> Material provided
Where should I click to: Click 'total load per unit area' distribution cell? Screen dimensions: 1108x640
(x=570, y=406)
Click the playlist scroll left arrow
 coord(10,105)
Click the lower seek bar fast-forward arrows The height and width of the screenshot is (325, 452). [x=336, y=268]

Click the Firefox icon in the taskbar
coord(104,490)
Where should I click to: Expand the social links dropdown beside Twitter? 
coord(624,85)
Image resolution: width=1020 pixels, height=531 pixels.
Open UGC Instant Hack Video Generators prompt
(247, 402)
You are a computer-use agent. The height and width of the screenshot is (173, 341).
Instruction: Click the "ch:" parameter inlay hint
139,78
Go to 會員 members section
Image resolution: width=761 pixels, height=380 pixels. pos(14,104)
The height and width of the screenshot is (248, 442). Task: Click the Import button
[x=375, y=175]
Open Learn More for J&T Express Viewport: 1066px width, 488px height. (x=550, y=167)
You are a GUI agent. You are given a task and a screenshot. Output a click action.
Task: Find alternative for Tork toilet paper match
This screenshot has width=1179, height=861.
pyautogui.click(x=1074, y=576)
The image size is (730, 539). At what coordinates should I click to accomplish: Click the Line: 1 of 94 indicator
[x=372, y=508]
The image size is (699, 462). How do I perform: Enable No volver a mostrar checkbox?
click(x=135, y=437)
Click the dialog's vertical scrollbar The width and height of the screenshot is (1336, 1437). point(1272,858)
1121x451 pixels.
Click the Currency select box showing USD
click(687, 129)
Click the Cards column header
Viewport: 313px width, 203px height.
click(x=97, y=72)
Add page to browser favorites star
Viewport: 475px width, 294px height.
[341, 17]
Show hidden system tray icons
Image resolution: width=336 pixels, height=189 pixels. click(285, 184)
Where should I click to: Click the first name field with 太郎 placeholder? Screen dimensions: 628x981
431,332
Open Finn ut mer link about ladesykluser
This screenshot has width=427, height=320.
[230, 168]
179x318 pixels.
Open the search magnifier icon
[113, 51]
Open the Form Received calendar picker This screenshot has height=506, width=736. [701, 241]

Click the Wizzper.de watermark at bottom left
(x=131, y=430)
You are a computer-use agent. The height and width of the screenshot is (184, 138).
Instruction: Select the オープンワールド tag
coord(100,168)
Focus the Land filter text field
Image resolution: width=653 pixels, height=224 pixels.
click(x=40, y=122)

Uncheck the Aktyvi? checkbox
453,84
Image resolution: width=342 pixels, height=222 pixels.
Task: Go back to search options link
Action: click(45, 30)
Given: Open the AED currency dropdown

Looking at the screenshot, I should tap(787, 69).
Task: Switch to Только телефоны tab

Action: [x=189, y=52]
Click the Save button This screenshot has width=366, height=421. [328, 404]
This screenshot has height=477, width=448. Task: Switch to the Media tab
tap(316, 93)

> Task goal
Look through the data above. Find each line with the string "agent" and copy it.

> Expected answer
You are a computer-use agent. The height and width of the screenshot is (173, 341).
You are a GUI agent. You are given a task and a screenshot. Output a click action.
You are a computer-use agent. The height and width of the screenshot is (184, 138).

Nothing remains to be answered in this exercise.